My research addresses this knowledge gap by exploring pandemic influenza planning as a global approach to the regulation of emerging infectious disease. I investigate how pandemic is framed and the ways in which these framings link to broader political and economic contexts. I undertake a Foucauldian-informed, critical discourse analysis of four key pandemic planning documents produced by the World Health Organization between 1999 and 2009. I ask how infectious disease is constructed in particular ways, and how these constructions can be interpreted in relation to broader global contexts.
My findings, which describe a range of discursive strategies in governing pandemic, are four-fold. First, I examine the characterizations of the influenza virus, and their effect of rendering normal and pandemic circumstances as indistinct. I describe how these constructions are implicated in the framing of preparedness as a continuous engagement with the process of emergence. Next, I explore how the delineation and regulation of boundaries simultaneously constitutes bodies and territories as distinct. Third, I describe the discursive construction of a particular kind of global geopolitics which represents vulnerability according to the interconnectedness of states. Finally, the pandemic virus acquires a form of utility that portrays preparedness as having the potential for securing society against a broad range of potential threats.

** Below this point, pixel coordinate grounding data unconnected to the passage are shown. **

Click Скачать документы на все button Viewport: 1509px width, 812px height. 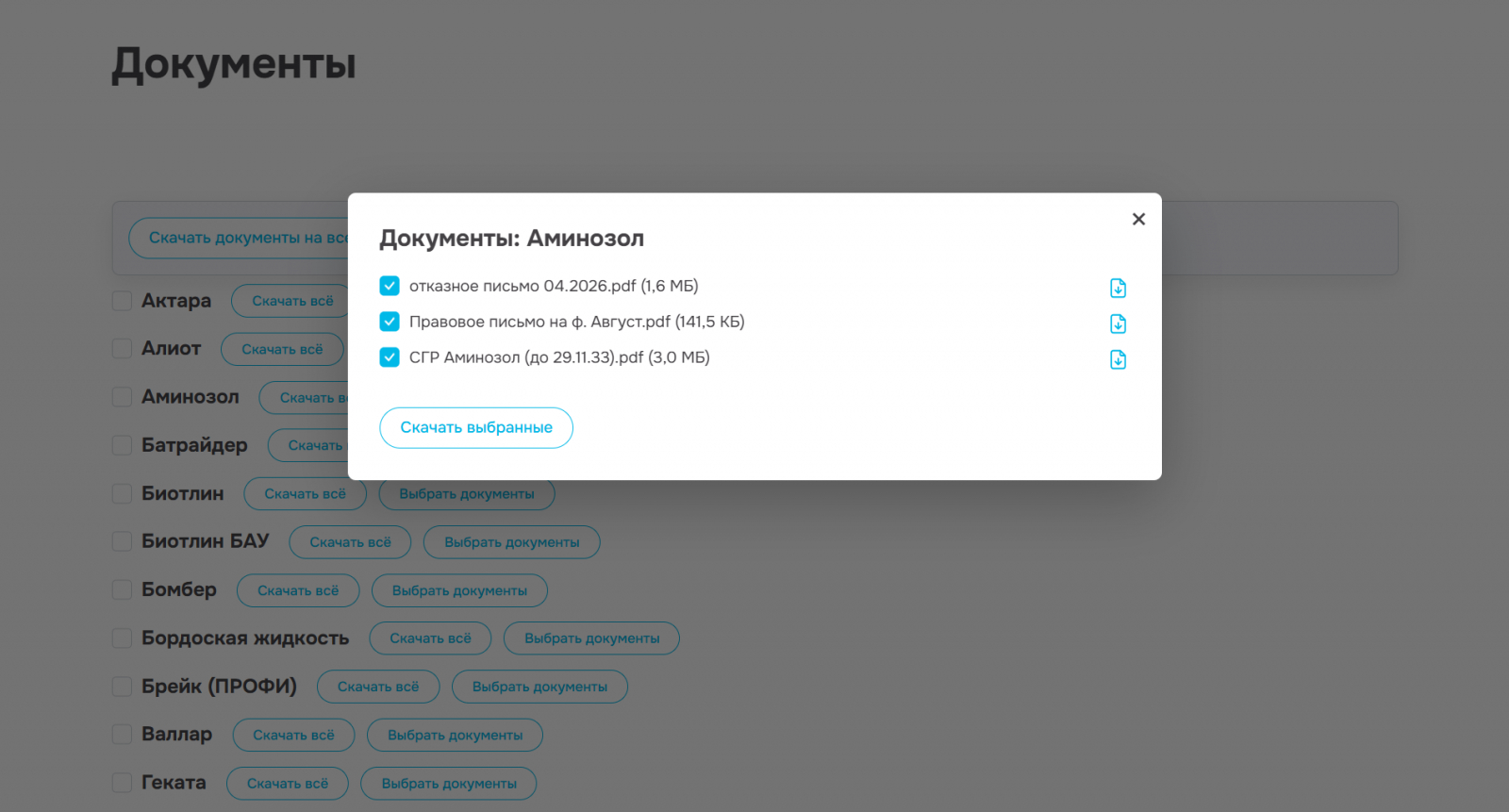tap(240, 238)
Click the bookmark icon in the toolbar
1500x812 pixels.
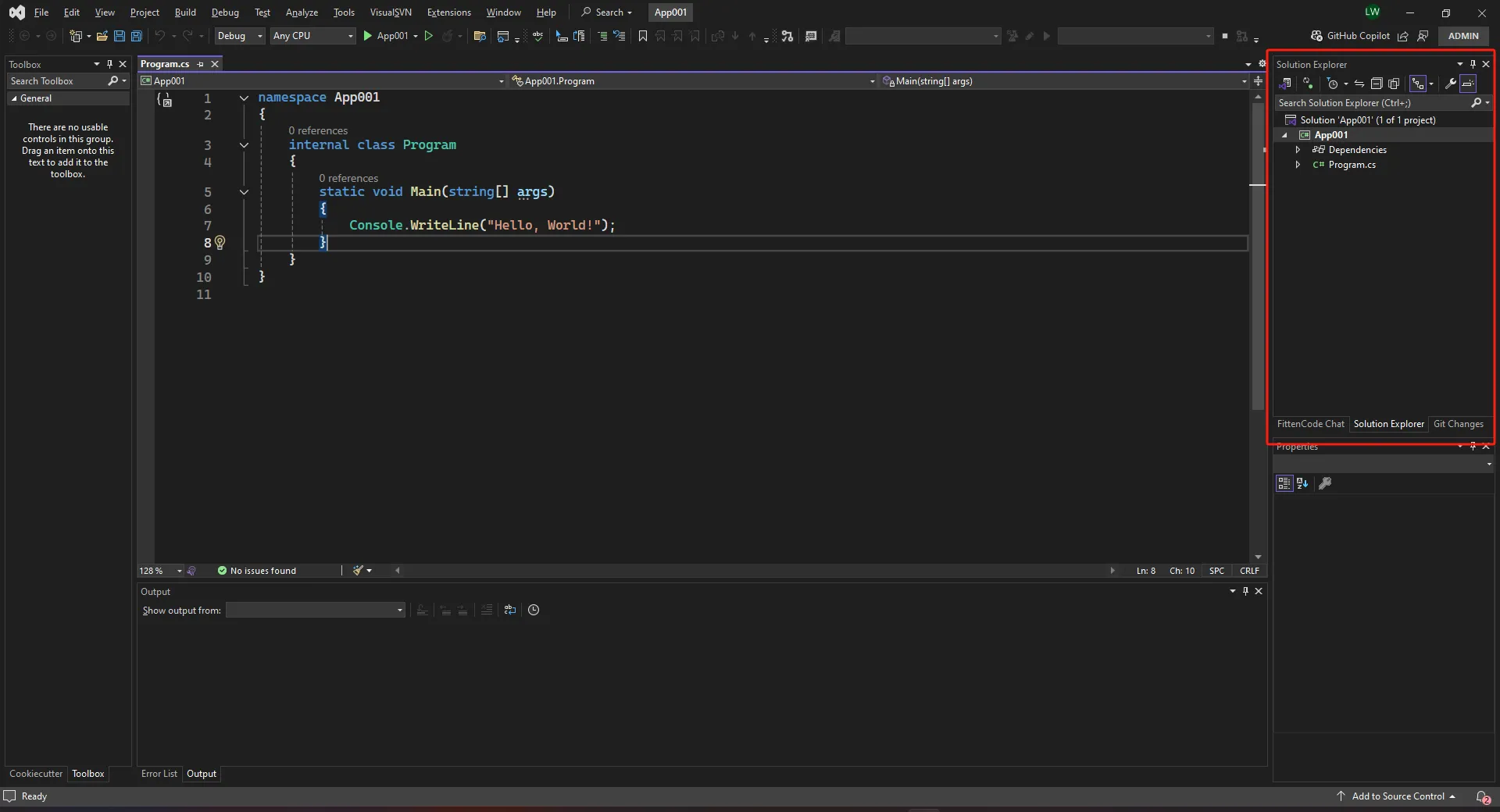(x=643, y=36)
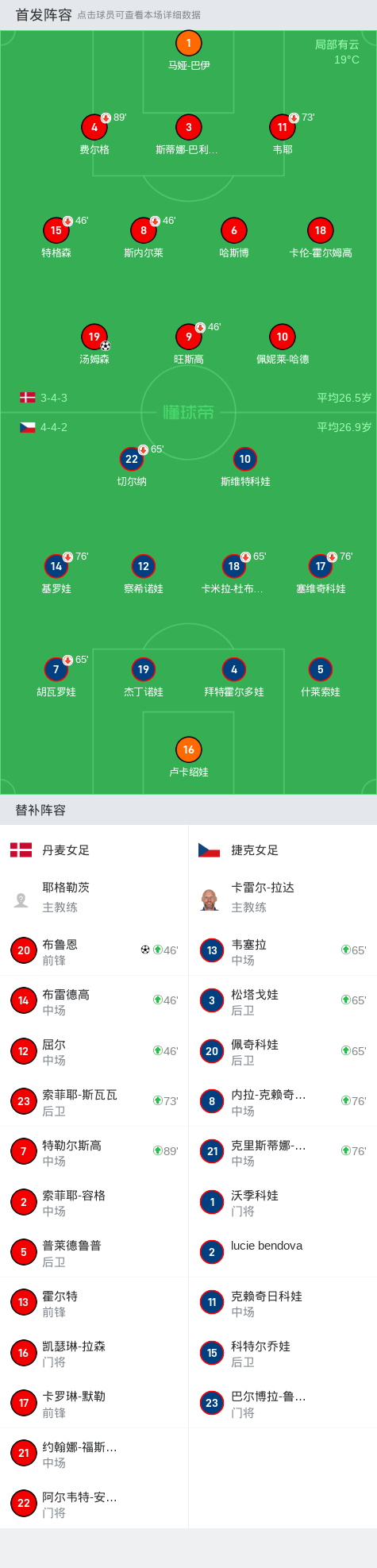Select Czech goalkeeper 16 卢卡绍娃 badge

[x=189, y=750]
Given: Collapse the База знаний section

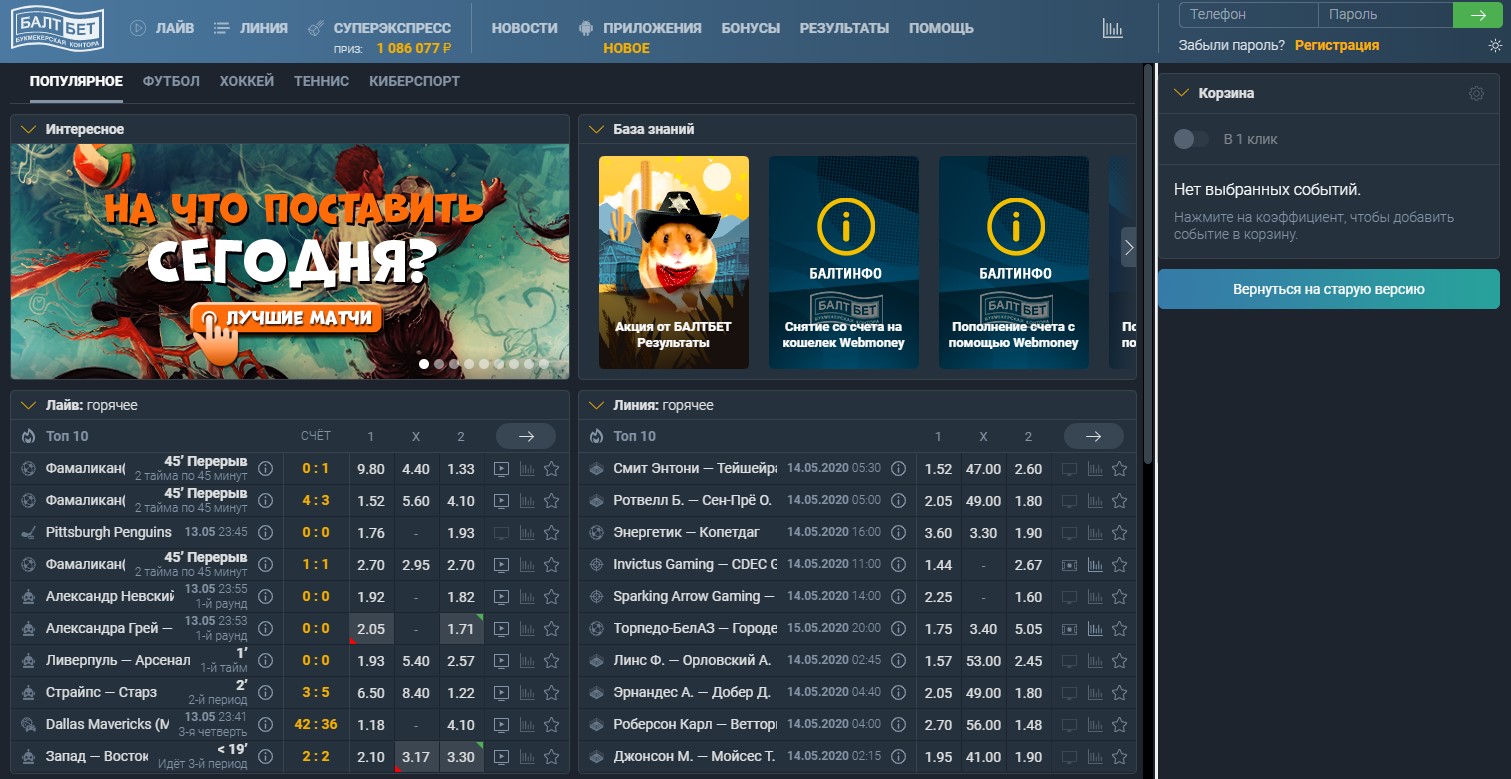Looking at the screenshot, I should point(598,128).
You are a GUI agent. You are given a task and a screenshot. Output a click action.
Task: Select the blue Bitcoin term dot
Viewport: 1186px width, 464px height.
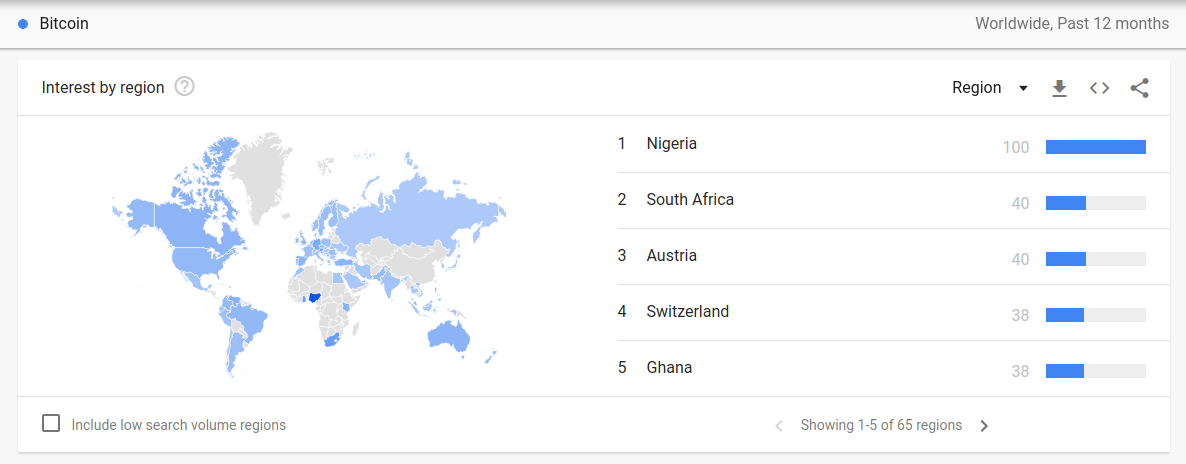(x=23, y=24)
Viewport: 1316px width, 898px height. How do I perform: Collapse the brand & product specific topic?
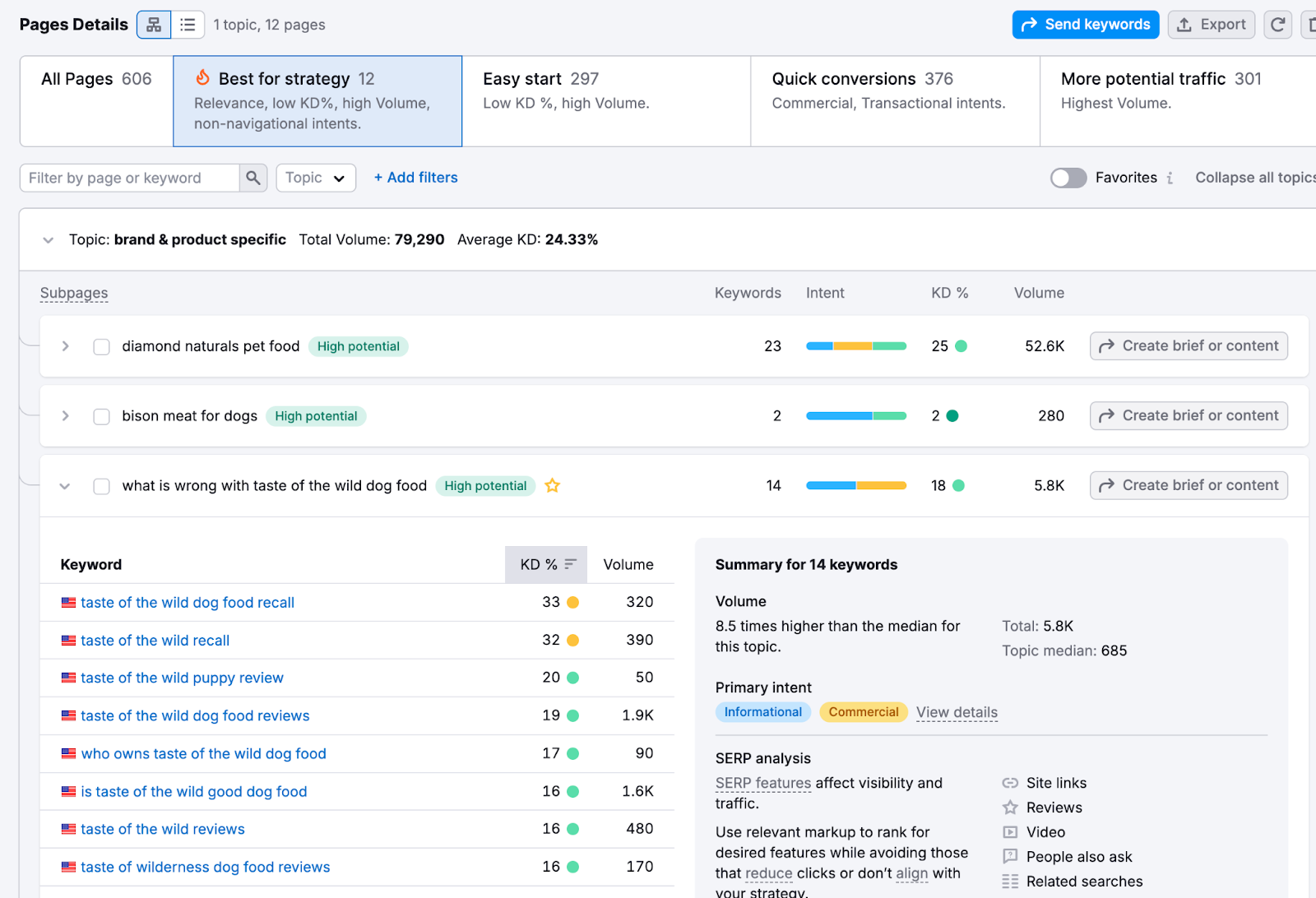coord(49,240)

Anticipating the exceptional features of pandemic is to be achieved through the integration of contingency mechanisms into existing systems of preparedness whose objective is continued economic and social functioning. The regulation of circulation central to pandemic preparedness establishes an ongoing engagement in decisions about freedom and constraint in relation to different forms of mobility or circulation. My findings are interpreted in light of their implications for understanding the global regulation of, and intervention into, molecular life.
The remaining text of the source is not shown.